- _TASK 1_:
Using the excerpt on board attachment structures, explain why the panel fixing plate in the second conventional structure cannot be shared by boards with different specifications.

- _EXTRACT_:
※ ※ ※

Also, with the conventional board attachment structure, the board needs to be screwed down at multiple locations. Furthermore, if the attachment screws are repeatedly installed in and removed from the threaded holes provided to the tops of the bulges in the frame, the function of these threaded holes may be lost, resulting in what is known as a “stripped hole,” and making it impossible to tighten the attachment screws at these locations.
Meanwhile, with another conventional structure described above, the board can be attached to a panel fixing plate without being screwed down. However, since the locations where the bending tabs are formed have to be varied according to the sizes of the boards, the panel fixing plate cannot be shared by boards with different specifications. Also, with above-mentioned conventional structures, effective ways for a frame to which boards are attached to be shared by boards of different sizes are not proposed.
An improved board attachment structure was conceived in light of the above-mentioned problem. One object of the present disclosure is to provide a board attachment structure with which one type of frame can be shared by boards of different sizes.
Another object of the present disclosure is to provide a board attachment structure with which boards can be attached to a frame without being screwed down.
In accordance with one aspect of the present disclosure, a board attachment structure includes a frame, a plurality of board holders and a plurality of engagement mechanisms. The board holders are detachably coupled to the frame. The board holders are configured to hold a circuit board between a pair of adjacent board holders of the board holders. The adjacent board holders are spaced apart from each other with a predetermined spacing therebetween. The adjacent board holders have mutually facing surfaces with grooves, respectively. The grooves of the adjacent board holders extend in a lengthwise direction of the adjacent board holders. The grooves of the adjacent board holders are configured to support opposite edge portions of the circuit board, respectively, when the board holders hold the circuit board. The engagement mechanisms detachably couple the board holders to the frame, respectively. The engagement mechanisms have engagement holes that are provided to the frame and hooks that are disposed on the board holders. The hooks of the board holders are detachably engaged with the engagement holes of the frame, respectively
These and other objects, features, aspects and advantages will become apparent to those skilled in the art from the following detailed description, which, taken in conjunction with the annexed drawings, discloses a preferred embodiment.

BRIEF DESCRIPTION OF THE DRAWINGS

Referring now to the attached drawings which form a part of this original disclosure:

FIG. 1 is a front elevational view of a board attachment structure in accordance with one embodiment;

FIG. 2 is a partial side elevational view of the board attachment structure illustrated in FIG. 1, illustrating a cross section of a frame of the board attachment structure taken along II-II line in FIG. 1;

FIG. 3 is an exploded perspective view of the board attachment structure illustrated in FIG. 1, illustrating an attachment of a board to a board holder of the board attachment structure;

FIG. 4 is a partial front elevational view of the board attachment structure illustrated in FIG. 1, illustrating an attachment procedure for attaching the board to the board holder;

FIG. 5 is a front elevational view of the frame of the board attachment structure illustrated in FIG. 1;

FIG. 6 is an enlarged view of an engagement mechanism of the frame illustrated in FIG. 5;

FIG. 7 is an enlarged cross sectional view of the engagement mechanism of the frame taken along VII-VII line in FIG. 6;

FIG. 8 is an enlarged, partial side elevational view of the board attachment structure illustrated in FIG. 1, illustrating a portion VIII in FIG. 2;

FIG. 9 is an enlarged, partial front elevational view of the board attachment structure illustrated in FIG. 1, illustrating an attachment procedure for attaching the board holder to the frame;

FIG. 10 is an enlarged, partial front elevational view of the board attachment structure illustrated in FIG. 1, with a portion of the board holder broken away to show how the board and the board holder fit together; and

FIG. 11 is a front elevational view of the board attachment structure illustrated in FIG. 1, illustrating an attachment of boards with different lengths to the board holder of the board attachment structure.

※ ※ ※

- _TASK 2_:
In the entries below, start at the line containing "is (748, 1753)." and stop after the line containing "header-bottom-rule is located". Convert those lines into a JSON list of strings, one string per line, skipping blank lines and leaving out the pictures.

- _MATERIAL FOR THE TASK_:
※ ※ ※

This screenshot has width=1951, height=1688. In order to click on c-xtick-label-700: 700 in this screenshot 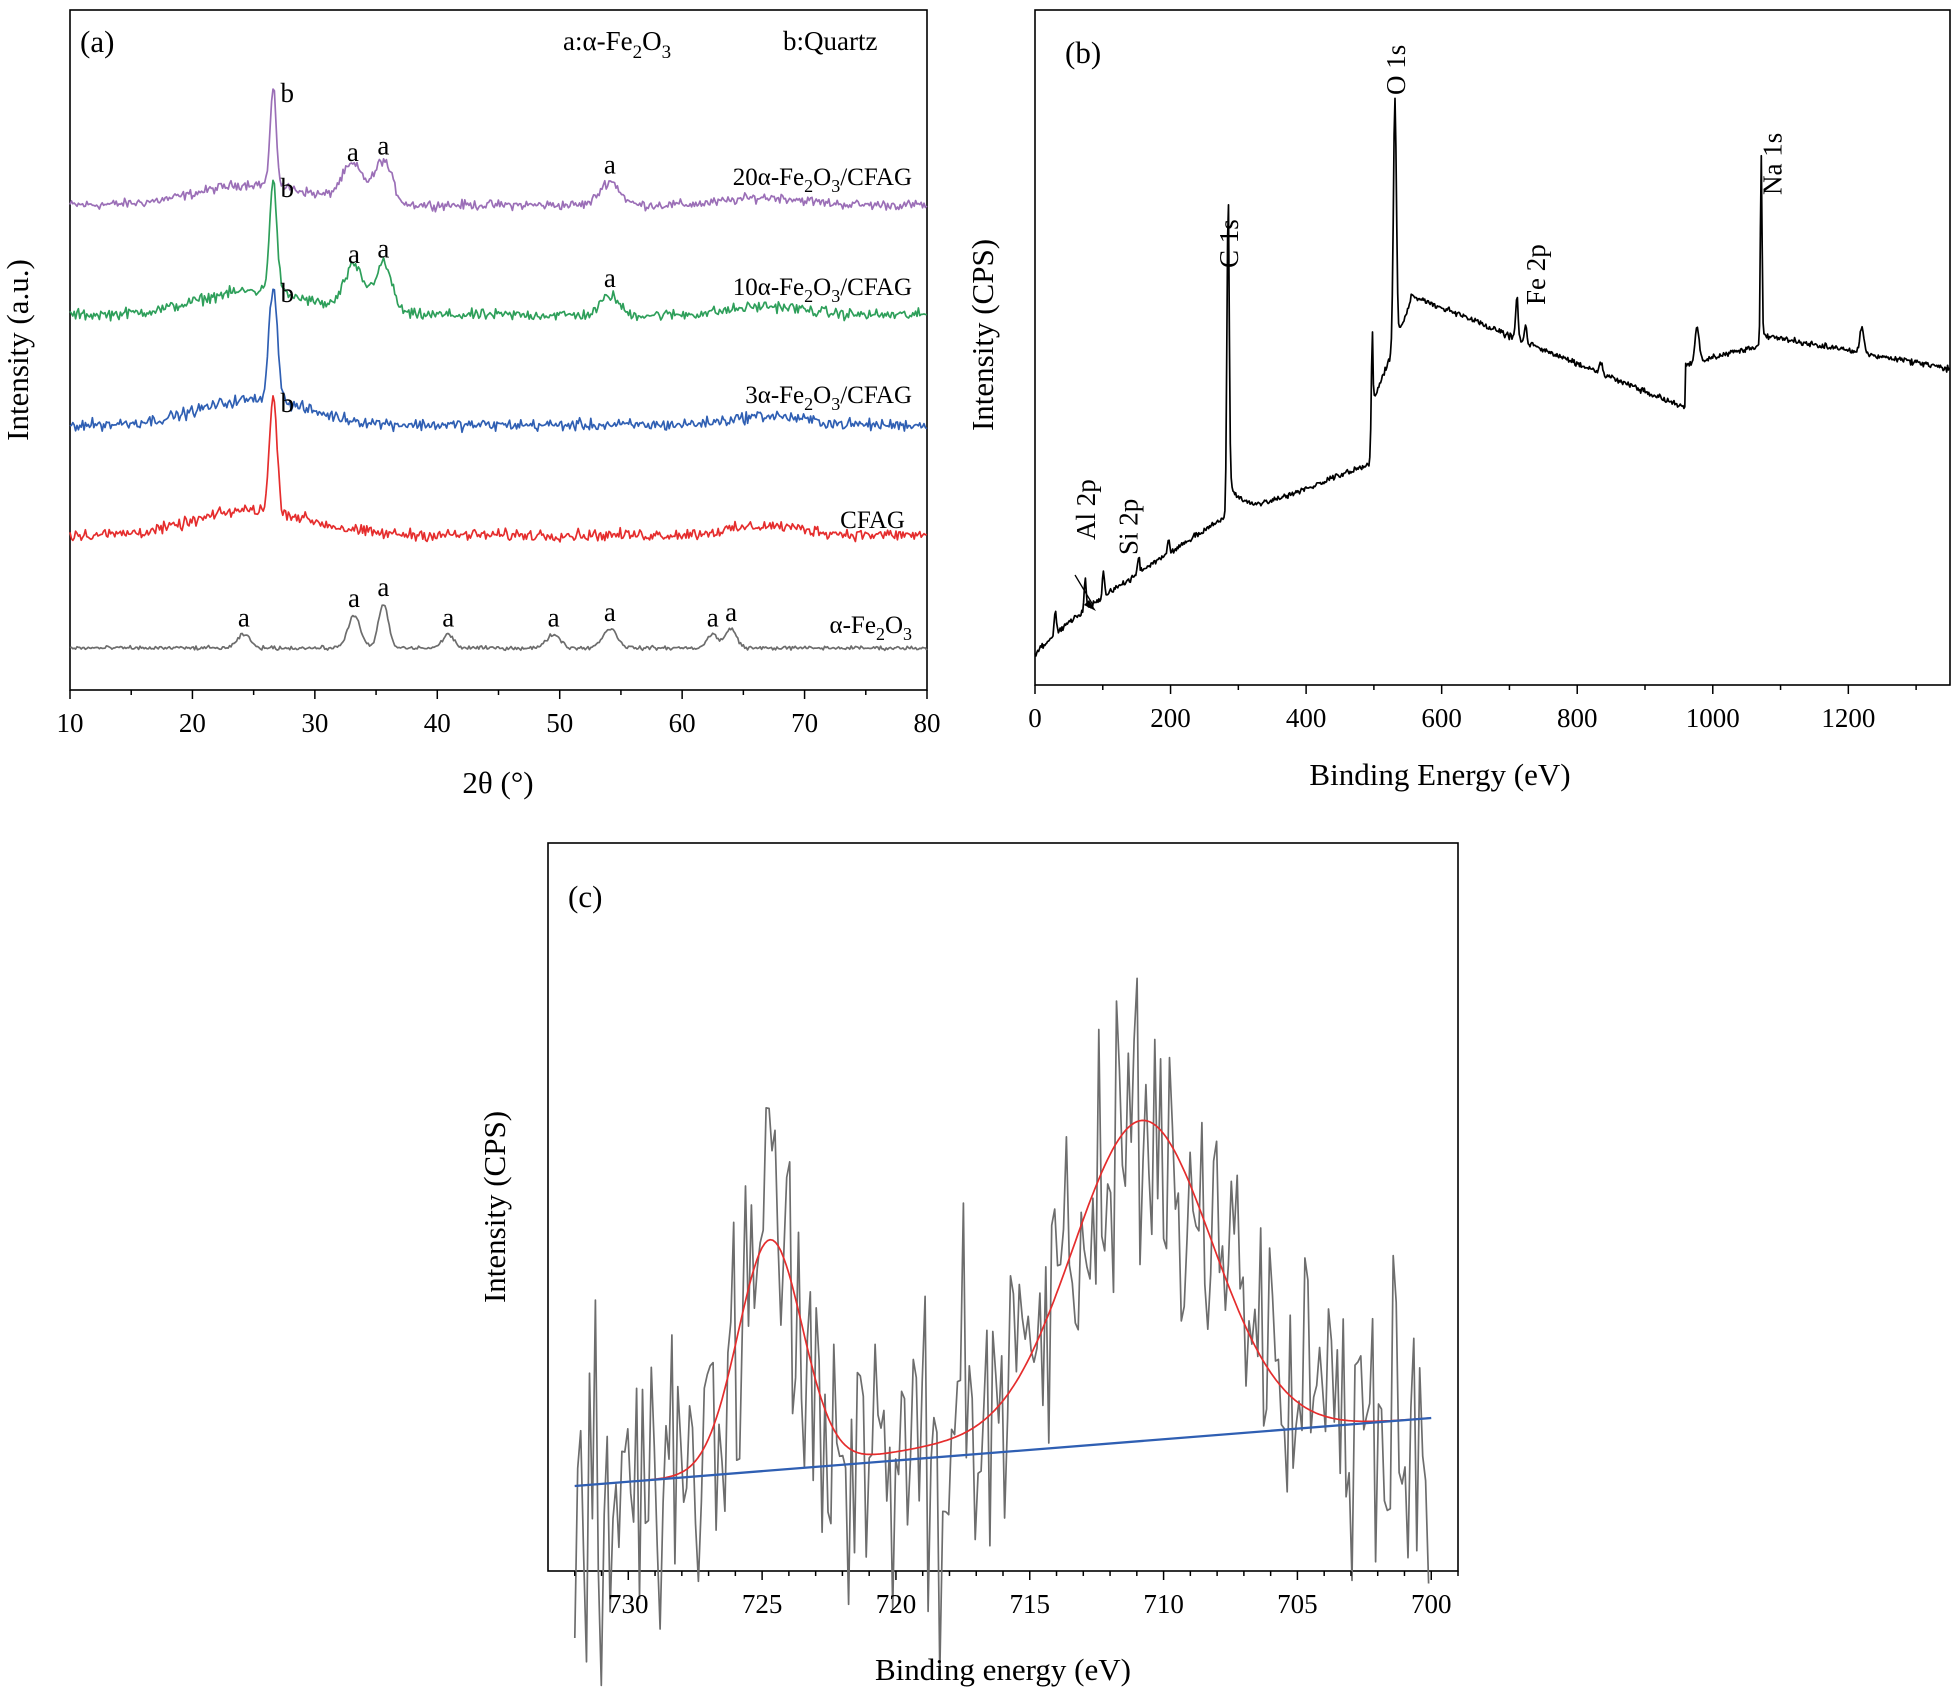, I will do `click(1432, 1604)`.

※ ※ ※

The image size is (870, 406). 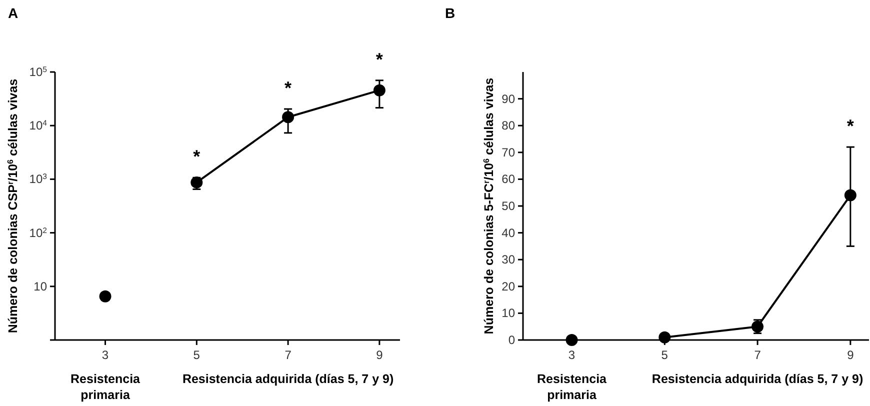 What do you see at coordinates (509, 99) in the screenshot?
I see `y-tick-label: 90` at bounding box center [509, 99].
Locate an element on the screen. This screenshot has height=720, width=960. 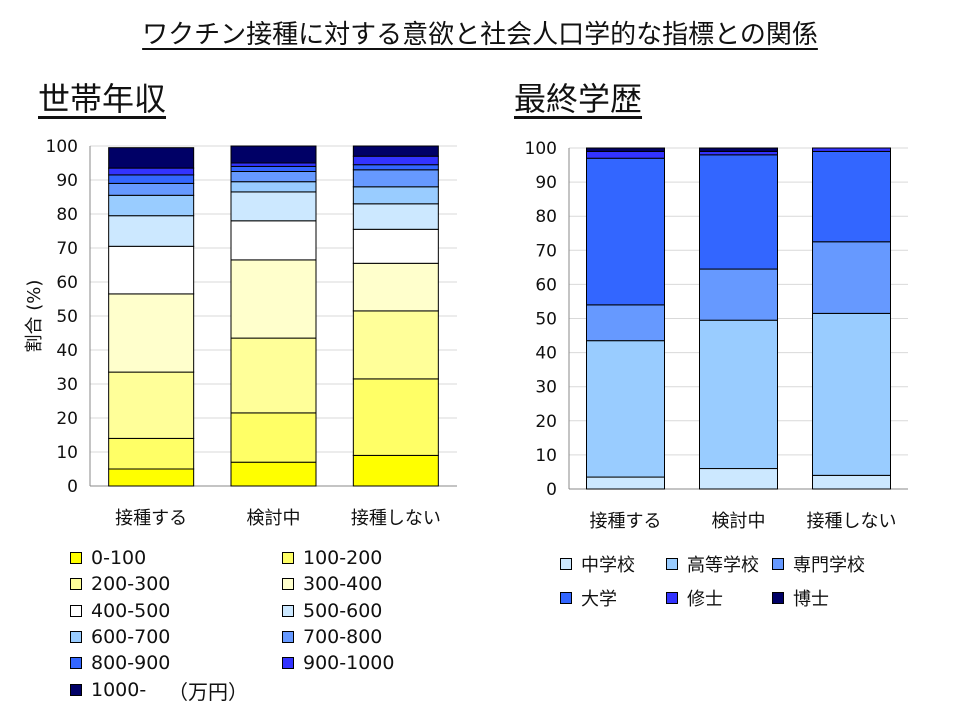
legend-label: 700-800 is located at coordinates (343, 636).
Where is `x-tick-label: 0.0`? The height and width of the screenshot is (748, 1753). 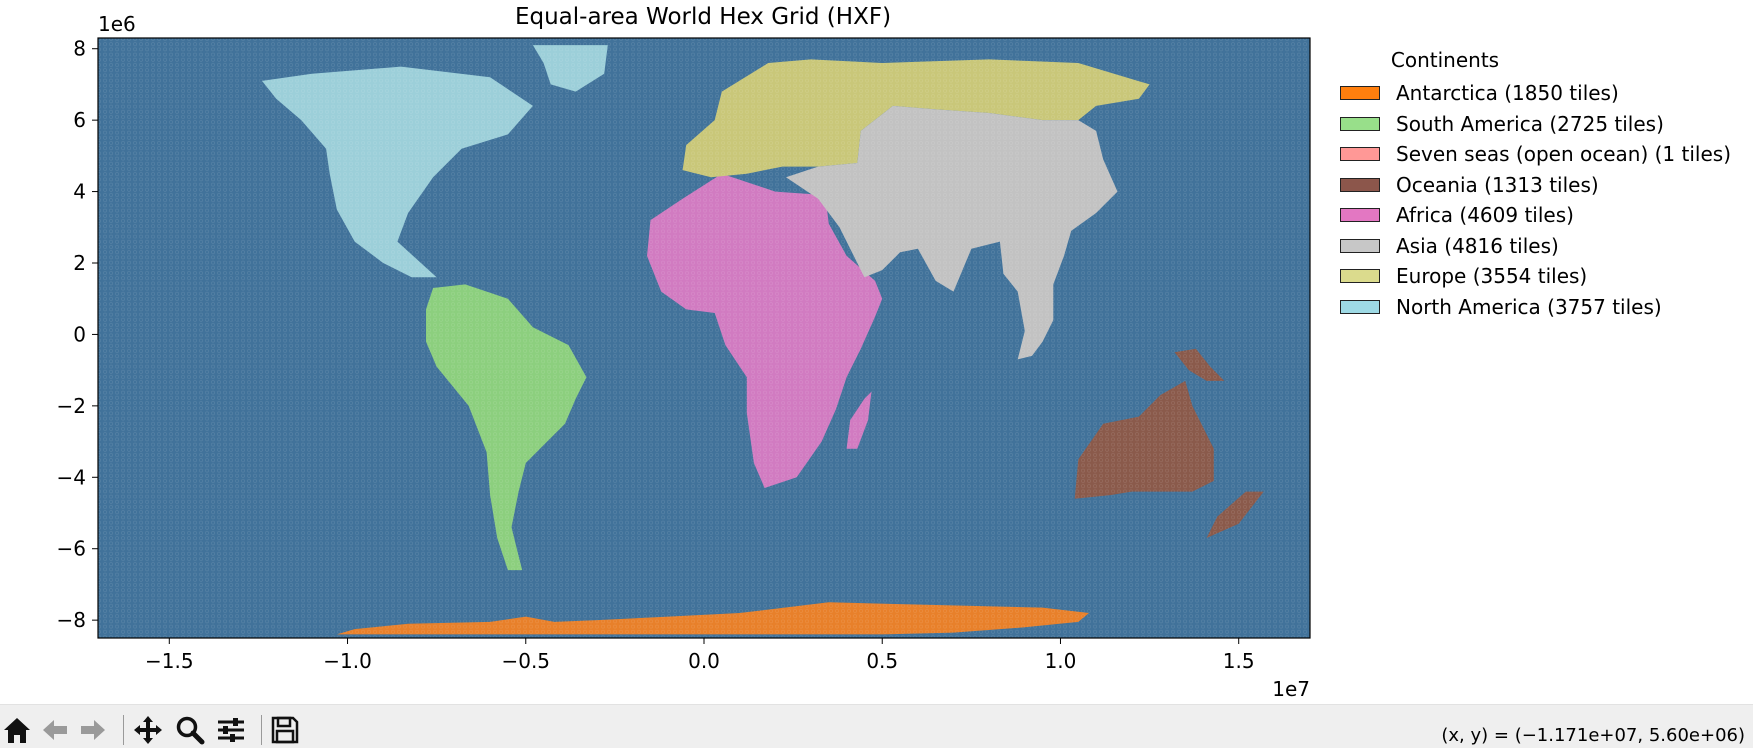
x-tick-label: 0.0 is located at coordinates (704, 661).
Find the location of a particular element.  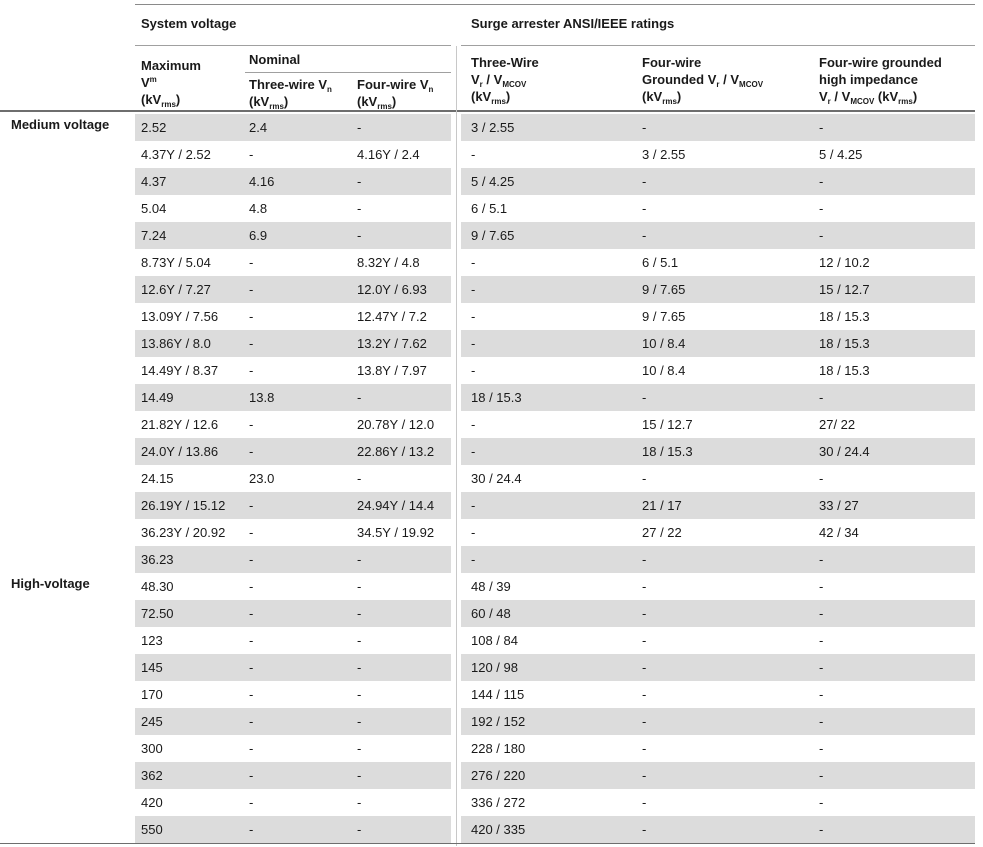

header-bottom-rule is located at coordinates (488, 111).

※ ※ ※

- _TASK SOLUTION 1_:
In that structure, the bending tabs that hold the board must be formed at different locations depending on the size of the board. Because of this, a single panel fixing plate cannot serve boards of different specifications.

- _TASK SOLUTION 2_:
[
  "Where is `x-tick-label: 0.0`? The height and width of the screenshot is (748, 1753). ",
  "x-tick-label: 0.0 is located at coordinates (704, 661).",
  "Find the location of a particular element.  ",
  "header-bottom-rule is located at coordinates (488, 111)."
]